「3日間、自分のことだけに集中することができました」
全日本選手権女子ナインボール優勝・小西さみあショートインタビュー
第58回全日本選手権大会で女子ナインボールの頂点に立った小西さみあ。過去2年、最終日に進出しながらも初戦敗退の悔しさを味わってきた小西が、今年は準々決勝で平口結貴、準決勝では台湾レジェンドの柳信美、そして決勝でも台湾の謝喻雯を下して初のタイトルを獲得。ここでは表彰式後にファンとの交流や記念撮影などの時間を過ごし終えた小西に話を聞いた。
——改めまして、優勝おめでとうございます。優勝直後は「頭が真っ白」とのことでしたが、少し時間が経った今のお気持ちはいかがですか?
小西 ありがとうございます。何十分か経って、今ちょうど、皆さんからお声がけをいただいて、「あ、優勝できたんだな」っていう実感がちょっとずつ湧いてきました。嬉しいのはもちろんなんですけど、まだちょっとこう、ほっとした気持ちの方が大きい感じですね。
——「ほっとした」というのは、具体的にはどういった気持ちからでしょうか?
小西 やはり、日本人が勝てたっていうところというか、ちゃんと決勝に残れたからには勝ちたかったので、なんとか結果を出せて良かったな、という気持ちです。
——全日本ではここ3年連続で最終日に進出されていますが、過去2年はいずれも初戦のベスト8で敗退していました。
小西 そうなんです、負けていました。確か一昨年が河原(千尋)さんで、去年が玲生ちゃん(奥田玲生)でした。あまり海外の選手と当たる機会がなく、逆にいつも知った顔と対戦する独特の空気感というか、そういう緊張感はすごくあったのを覚えています。
——それが今年は、海外勢との対戦も多かったですね。大会に臨むにあたって、何か心構えに変化はありましたか?
小西 そうですね。今回は海外の方や、今の若い世代の子たちとも当たることができました。でも、どんな相手でも、今回は予選から最後まで「自分のことだけを考えよう」と決めていて、そのおかげでうまく集中できてそれが結果にも繋がったのかな、と思っています。
——「自分のことだけを考える」というのは、プレーのことだけに集中する、ということですか?
小西 はい、基本的にはプレー面のことだけです。応援してくださる声や、自分で自分にかけすぎてしまうプレッシャーとか、そういうものを一旦ちょっと置いておいて、目の前の球のことだけに、自分の球だけに集中できるような気持ちで臨もうと。勝ちたいという気持ちが先行しないように、目の前のことに集中できたかなと思います。
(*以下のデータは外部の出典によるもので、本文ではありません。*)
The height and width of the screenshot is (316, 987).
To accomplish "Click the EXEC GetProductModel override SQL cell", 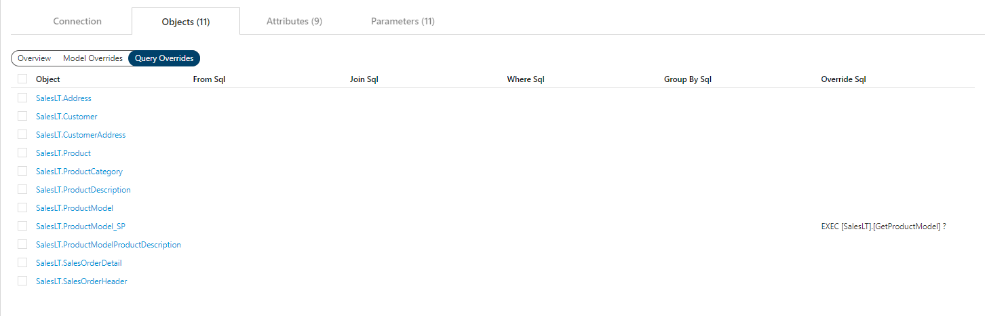I will point(883,226).
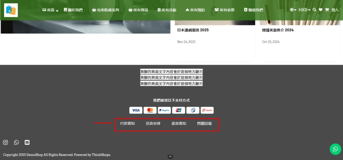Click the scroll-up chevron at page bottom

[170, 156]
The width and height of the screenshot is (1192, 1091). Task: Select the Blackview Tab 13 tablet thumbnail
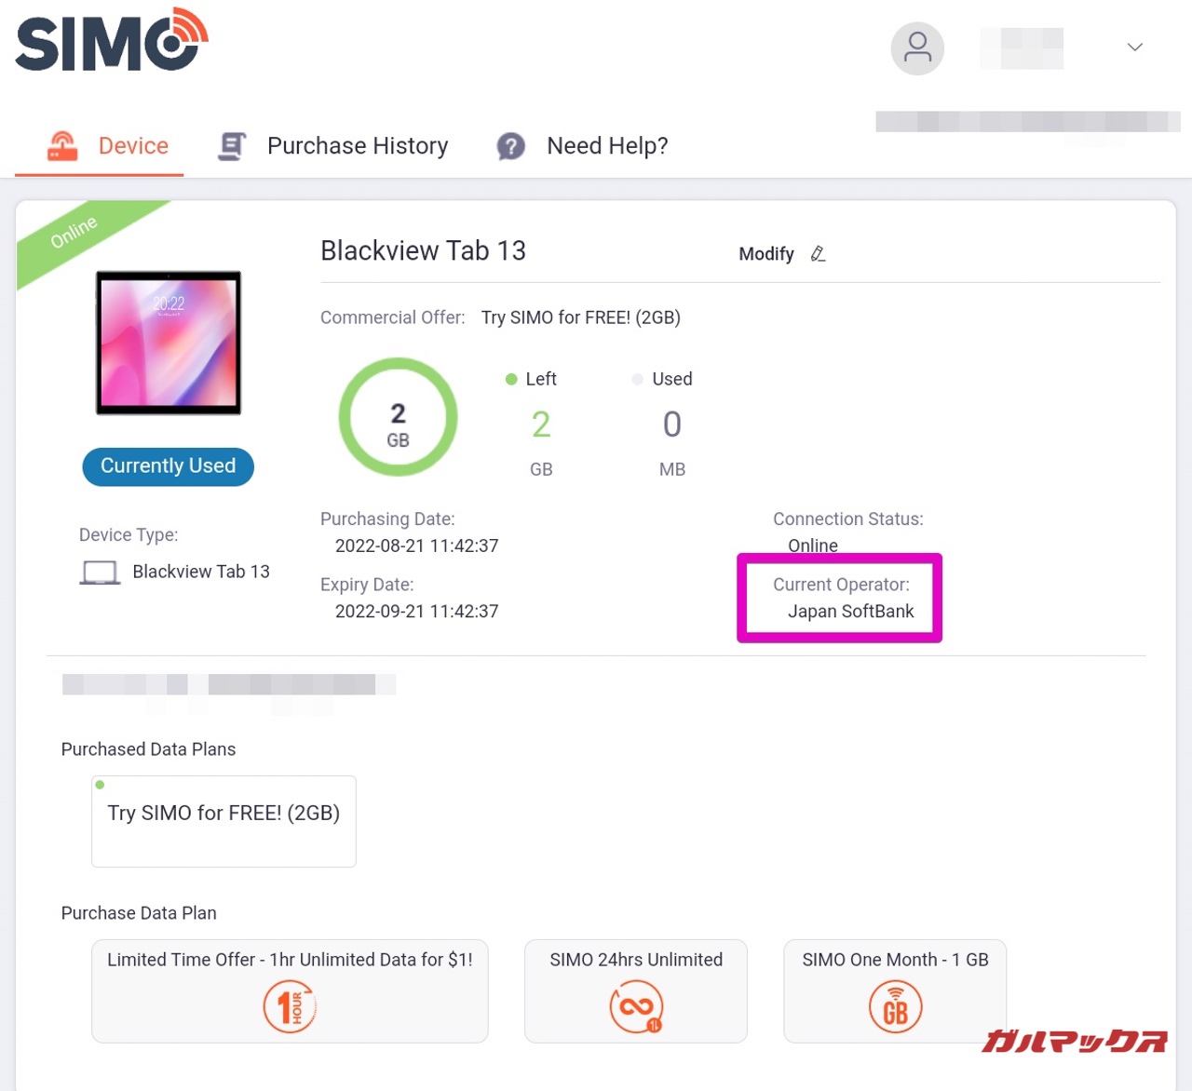[x=169, y=343]
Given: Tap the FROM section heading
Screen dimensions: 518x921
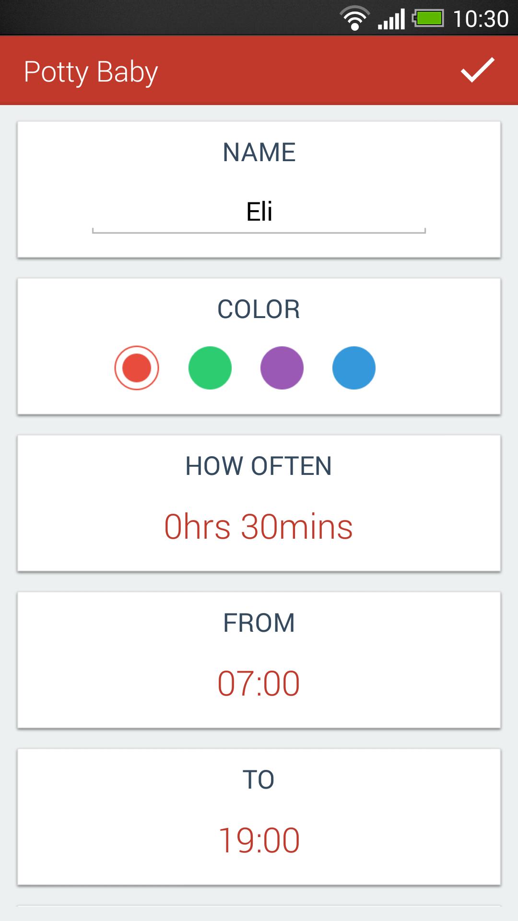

——決勝トーナメント初戦(ベスト32戦)は、谷みいなプロとの対戦でした。
小西 はい、みいなちゃんとは今年いっぱい当たっていて、国内外で多分5、6回以上は対戦しているんですけど、成績は本当に半々だと思います。でも、仲良くさせてもらっているのもあって、毎度お互い全力で試合ができるので、気持ち良く、すごく勉強になりながら試合をさせてもらっています。
——次のベスト16戦、林媺玟との試合は、最終的にリーチをかけられてから追いついてマスワリで勝利しましたが、かなり厳しい戦いでした。
小西 そうですね。あの試合は時間も遅くなってきて、集中力がちょっと自分の中で途切れたなという瞬間があったのが反省点です。でも、最後まで相手のことは気にせず、自分のプレーをやり切ろうと思っていたら、最後のマスワリが「なんか出せたな」って。ちょっと腹をくくれたのかなと思います。タイムも入っていて、取り出しも難しかったのですが、覚悟を決めて行けたのが繋がりました。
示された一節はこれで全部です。